Multifaceted Challenge Set for Evaluating Machine Translation Performance

Xiaoyu Chen; Daimeng Wei; Zhanglin Wu; Ting Zhu; Hengchao Shang; Zongyao Li; Jiaxin Guo; Ning Xie; Lizhi Lei; Hao Yang; Yanfei Jiang

2023 EMNLP EMNLP 2023

Multifaceted Challenge Set for Evaluating Machine Translation Performance

Abstract

AbstractMachine Translation Evaluation is critical to Machine Translation research, as the evaluation results reflect the effectiveness of training strategies. As a result, a fair and efficient evaluation method is necessary. Many researchers have raised questions about currently available evaluation metrics from various perspectives, and propose suggestions accordingly.
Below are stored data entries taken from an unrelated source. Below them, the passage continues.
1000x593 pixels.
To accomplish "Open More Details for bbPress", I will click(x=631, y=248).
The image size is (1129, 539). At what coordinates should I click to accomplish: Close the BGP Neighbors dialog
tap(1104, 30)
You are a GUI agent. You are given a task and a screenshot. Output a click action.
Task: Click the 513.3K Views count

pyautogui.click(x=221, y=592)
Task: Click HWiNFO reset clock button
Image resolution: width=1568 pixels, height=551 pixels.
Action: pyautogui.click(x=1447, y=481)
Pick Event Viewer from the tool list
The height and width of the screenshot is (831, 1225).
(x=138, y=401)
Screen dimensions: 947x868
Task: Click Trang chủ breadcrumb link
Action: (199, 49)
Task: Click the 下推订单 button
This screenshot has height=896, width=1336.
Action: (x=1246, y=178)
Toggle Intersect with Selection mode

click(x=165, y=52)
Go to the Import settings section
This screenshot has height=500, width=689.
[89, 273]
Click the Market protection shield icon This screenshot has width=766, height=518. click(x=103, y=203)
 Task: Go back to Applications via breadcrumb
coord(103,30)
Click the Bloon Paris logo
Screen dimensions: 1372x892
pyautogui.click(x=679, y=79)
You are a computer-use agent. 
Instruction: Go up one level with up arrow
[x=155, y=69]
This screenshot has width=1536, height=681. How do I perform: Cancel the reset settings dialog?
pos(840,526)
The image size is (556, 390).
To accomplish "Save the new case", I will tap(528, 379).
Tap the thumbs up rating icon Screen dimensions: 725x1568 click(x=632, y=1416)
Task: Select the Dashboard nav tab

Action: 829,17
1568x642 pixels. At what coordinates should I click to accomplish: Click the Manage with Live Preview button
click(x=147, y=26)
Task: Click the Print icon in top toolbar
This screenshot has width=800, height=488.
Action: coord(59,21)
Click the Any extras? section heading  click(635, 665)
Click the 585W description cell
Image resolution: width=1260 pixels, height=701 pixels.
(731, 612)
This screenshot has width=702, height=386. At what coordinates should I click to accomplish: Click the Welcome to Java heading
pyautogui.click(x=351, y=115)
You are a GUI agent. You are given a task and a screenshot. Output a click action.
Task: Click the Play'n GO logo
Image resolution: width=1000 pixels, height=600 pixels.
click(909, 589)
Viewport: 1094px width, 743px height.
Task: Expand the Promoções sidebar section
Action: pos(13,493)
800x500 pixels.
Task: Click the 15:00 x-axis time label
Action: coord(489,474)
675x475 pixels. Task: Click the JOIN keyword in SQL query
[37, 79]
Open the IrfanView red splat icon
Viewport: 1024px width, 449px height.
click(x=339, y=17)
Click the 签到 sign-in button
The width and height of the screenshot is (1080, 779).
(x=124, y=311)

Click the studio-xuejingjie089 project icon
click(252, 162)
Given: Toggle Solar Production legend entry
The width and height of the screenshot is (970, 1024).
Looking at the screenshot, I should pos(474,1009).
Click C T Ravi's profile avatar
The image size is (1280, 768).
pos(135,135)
However, to our knowledge, few researchers has analyzed the difficulty level of source sentence and its influence on evaluation results. This paper presents HW-TSC’s submission to the WMT23 MT Test Suites shared task. We propose a systematic approach for construing challenge sets from four aspects: word difficulty, length difficulty, grammar difficulty and model learning difficulty. We open-source two Multifaceted Challenge Sets for Zh→En and En→Zh. We also present results of participants in this year’s General MT shared task on our test sets.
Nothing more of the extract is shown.